Quant aux arrivants, quelques CV sont susurrés avec quelque insistance: Amélie de Montchalin, députée élue dans l'Essonne, précédée de sa réputation de compétence dans le domaine budgétaire et financier, le député élu par une circonscription des Français de l'Etranger, Roland Lescure, Marc Fesneau, patron du groupe MoDem à l'Assemblée nationale et pressenti pour se substituer à Stéphane Travert, Franck Riester, député émargeant au groupe Agir et ancien des Républicains, ou encore Christophe Béchu, maire d'Angers et lui aussi démissionnaire de LR que Le Premier ministre verrait bien à la place de Jacques Mézard, selon le quotidien francilien.

Philippe en première ligne 

Ce même média a cité par ailleurs un ministre anonyme, commentant l'attitude d'Emmanuel Macron lors du dernier Conseil des ministres: "Il était concentré, agréable, à nouveau dans le dialogue." Une remarque qui semble confirmer les propos de Gérard Collomb qui s'alarmait récemment de "l'isolement" grandissant du chef de l'Etat et de sa croissante difficulté à débattre.

Toutefois, un des proches d'Emmanuel Macron se veut plus positif auprès du JDD, sans trop savoir à quelle discipline se vouer:

"C'est souvent quand il est acculé qu'il fait des coups de poker. Là, il a une vraie occasion de faire une prise de judo."
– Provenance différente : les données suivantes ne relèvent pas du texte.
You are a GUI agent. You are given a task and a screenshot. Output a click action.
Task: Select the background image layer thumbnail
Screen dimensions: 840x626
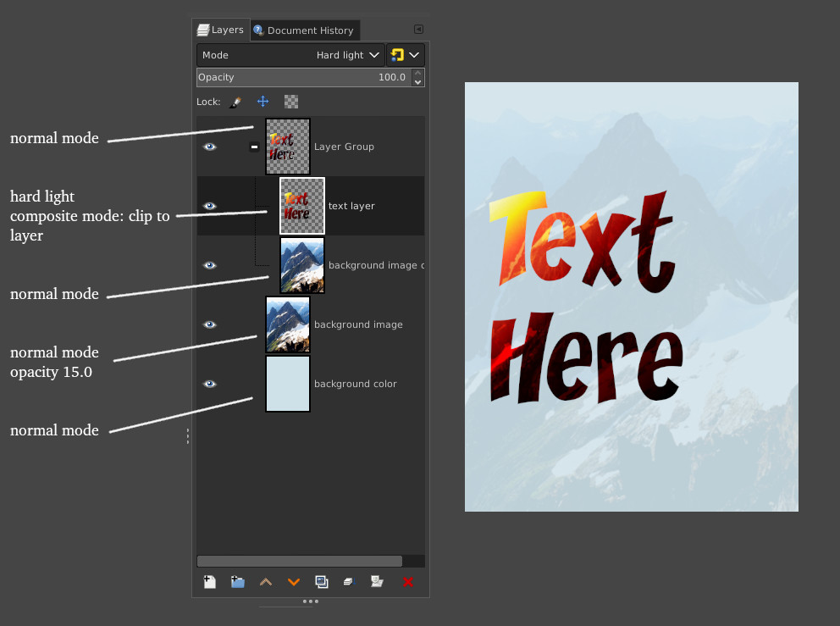pos(288,324)
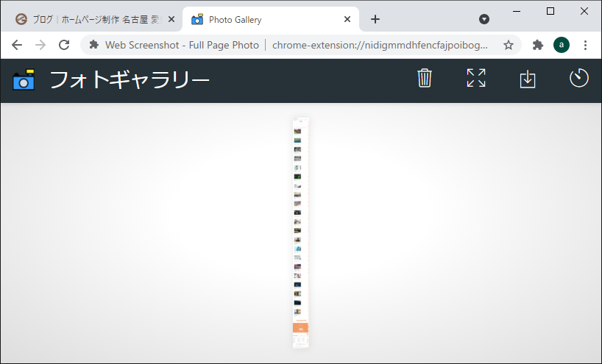Open the timer icon in gallery header
The height and width of the screenshot is (364, 602).
tap(579, 78)
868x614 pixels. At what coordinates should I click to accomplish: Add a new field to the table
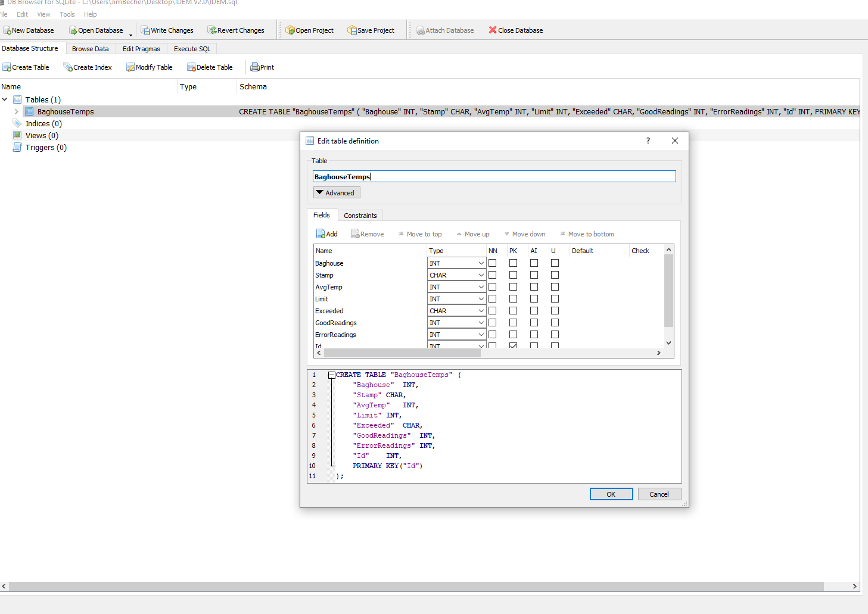[327, 234]
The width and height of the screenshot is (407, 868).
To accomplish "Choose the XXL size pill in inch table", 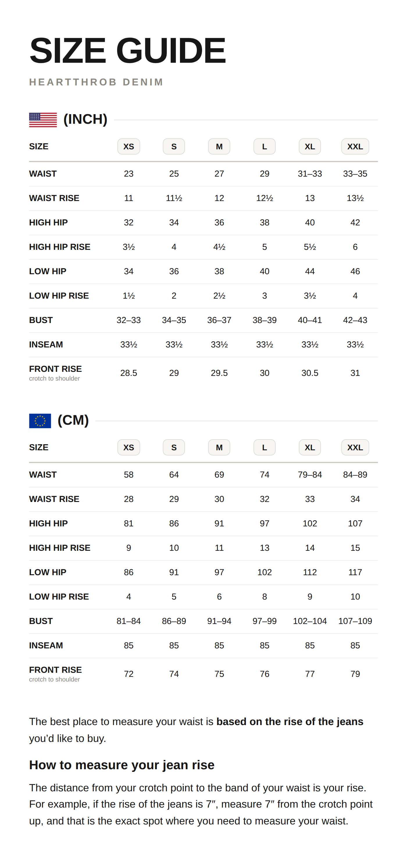I will click(x=355, y=146).
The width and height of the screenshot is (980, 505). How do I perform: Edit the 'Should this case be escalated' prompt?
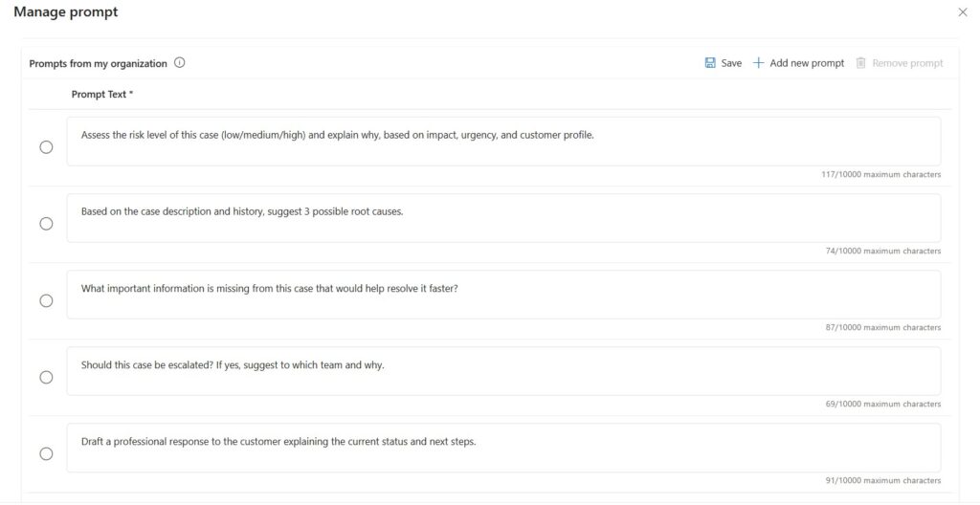(503, 371)
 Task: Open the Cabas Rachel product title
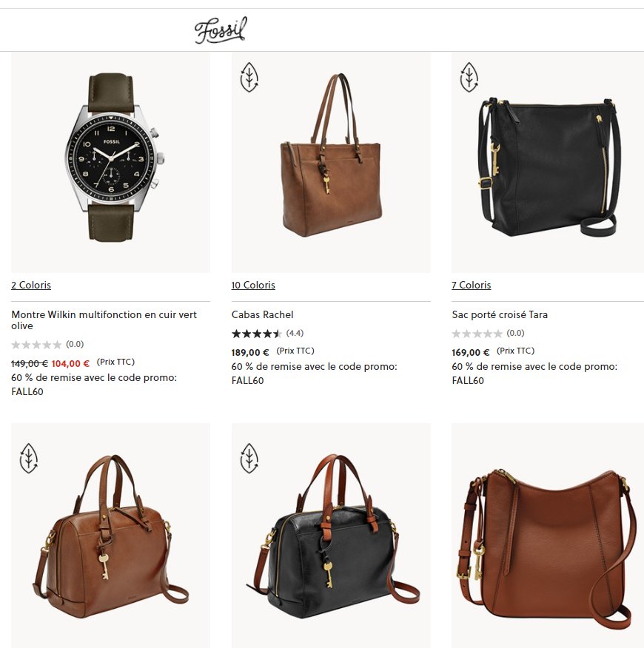262,314
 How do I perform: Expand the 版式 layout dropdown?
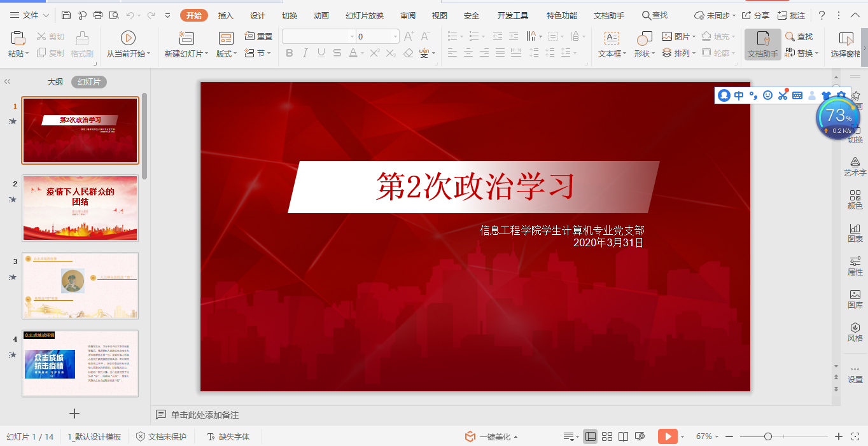[235, 54]
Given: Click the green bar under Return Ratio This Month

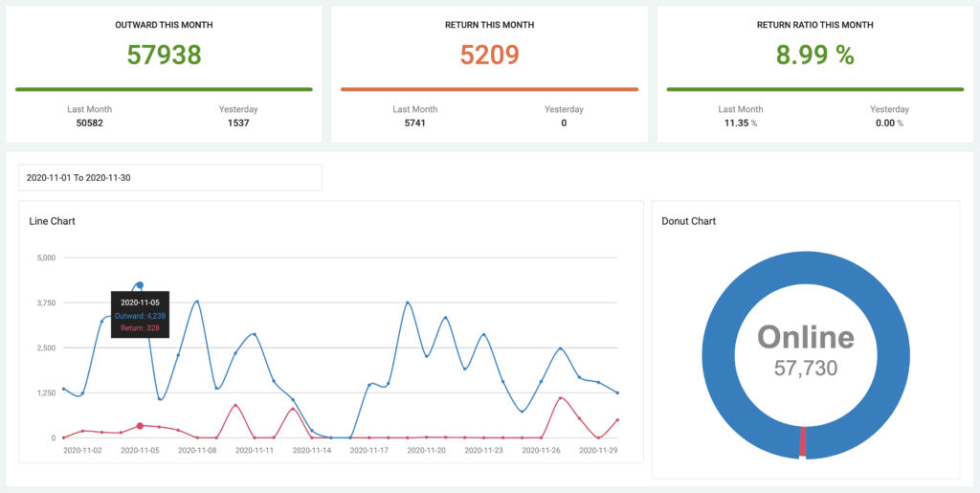Looking at the screenshot, I should [814, 89].
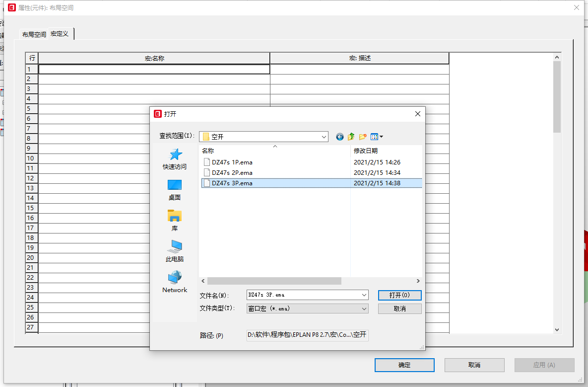Jump to 桌面 in the places sidebar
Viewport: 588px width, 387px height.
click(x=175, y=190)
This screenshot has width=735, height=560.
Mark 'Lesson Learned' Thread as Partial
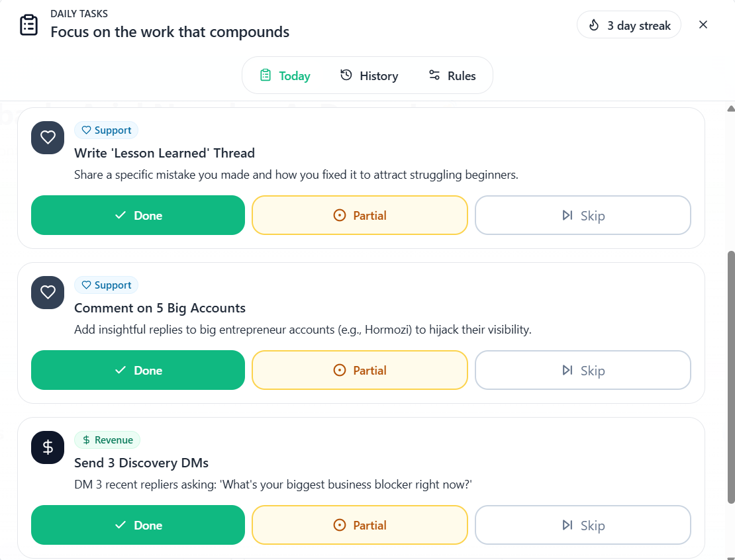(360, 215)
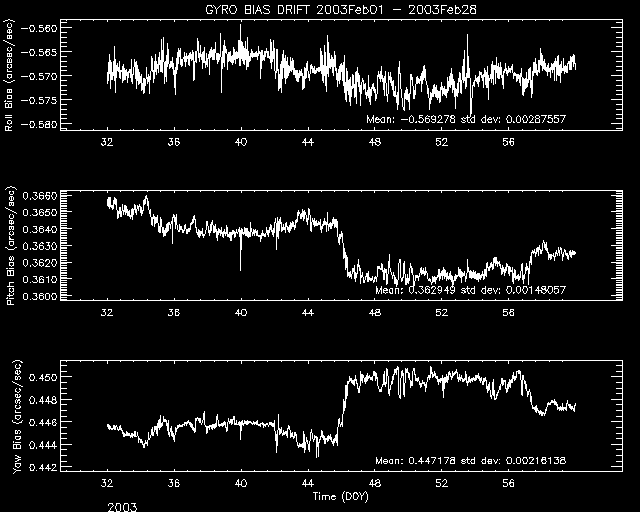This screenshot has height=512, width=640.
Task: Click the -0.560 tick on Roll Bias axis
Action: [x=42, y=29]
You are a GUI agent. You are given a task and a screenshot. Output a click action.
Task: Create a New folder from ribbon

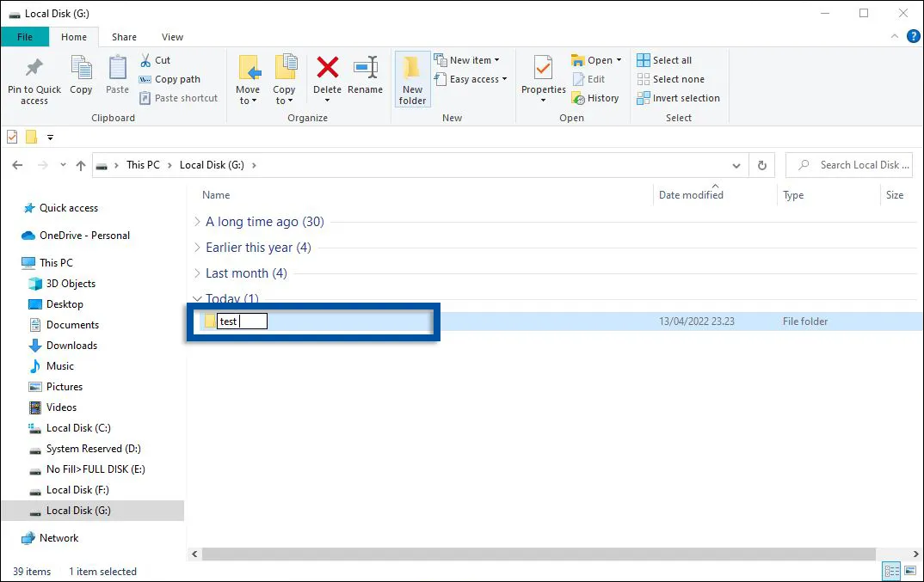tap(412, 79)
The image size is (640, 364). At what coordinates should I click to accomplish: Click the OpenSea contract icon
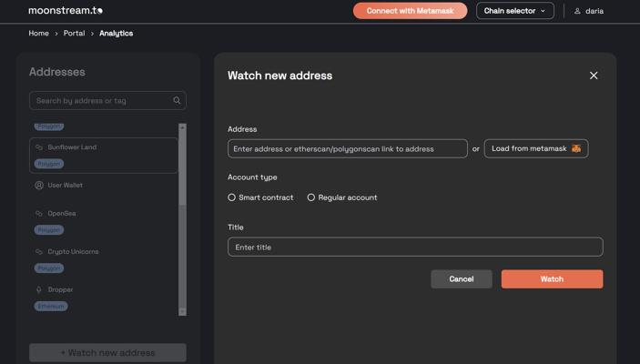(x=39, y=214)
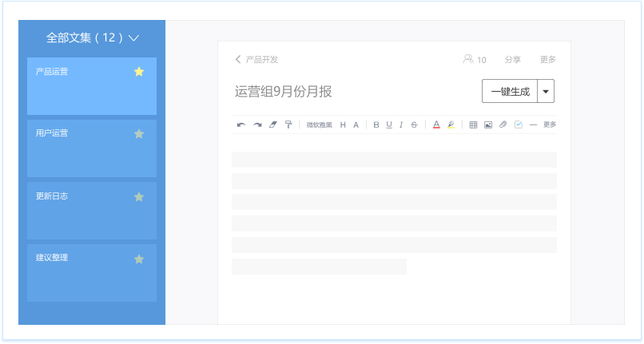Screen dimensions: 644x344
Task: Select the eraser clear-format tool
Action: (x=273, y=125)
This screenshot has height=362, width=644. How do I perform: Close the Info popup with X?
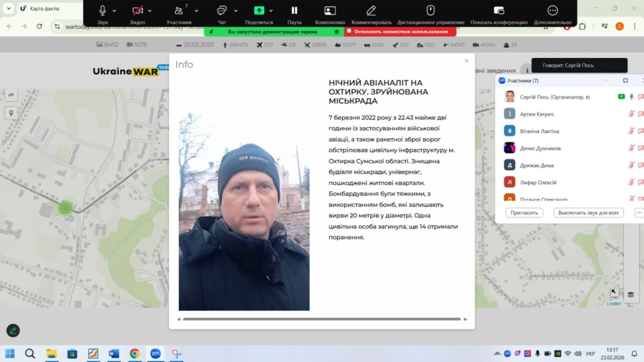(x=466, y=61)
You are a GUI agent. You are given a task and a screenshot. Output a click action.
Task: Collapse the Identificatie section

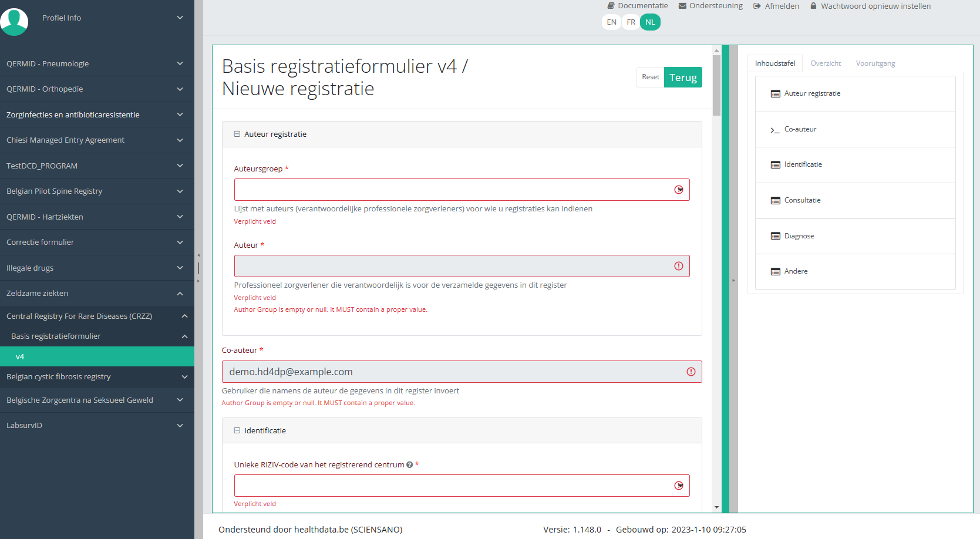[237, 430]
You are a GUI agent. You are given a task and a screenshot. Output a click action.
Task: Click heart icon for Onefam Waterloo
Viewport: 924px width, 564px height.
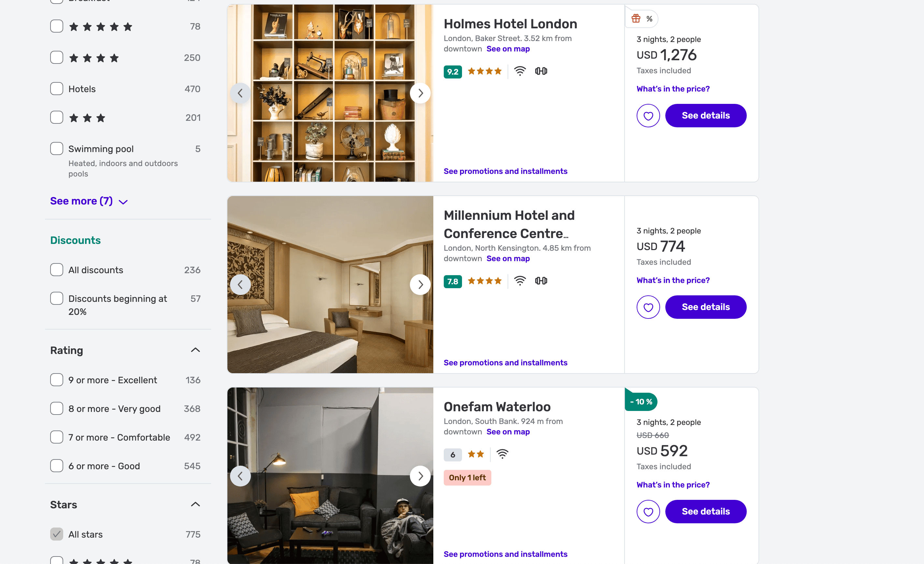pos(648,512)
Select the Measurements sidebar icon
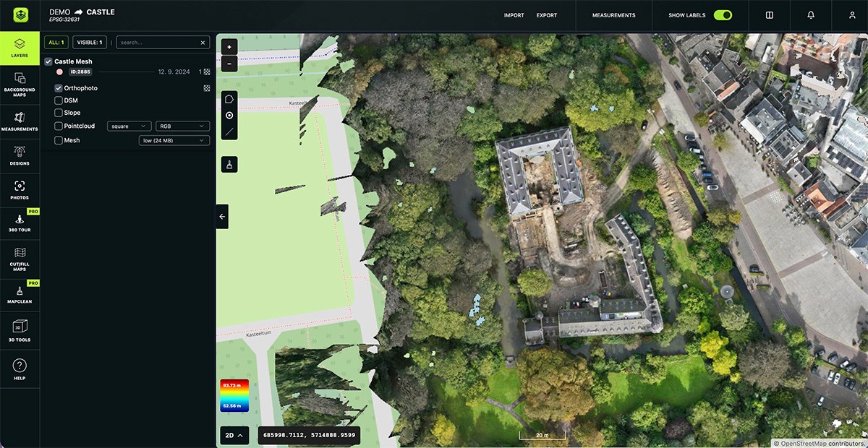Image resolution: width=868 pixels, height=448 pixels. (20, 121)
Mais Emmanuel Macron n'est pas le seul à risquer une mise conséquente dans la partie qui s'engage. Edouard Philippe devrait ainsi remettre sa démission au président de la République avant d'être chargé de former un nouveau gouvernement. Le procédé lui permettrait ensuite d'aller solliciter un nouveau vote de confiance à l'Assemblée nationale, une manière de régénérer sa légitimité. Le stratagème a aussi une autre vertu. Dans ce cas en effet, il devrait faire un nouveau discours de politique générale. Il tiendrait ainsi une nouvelle occasion de creuser son sillon et de dessiner plus clairement les intentions du pouvoir.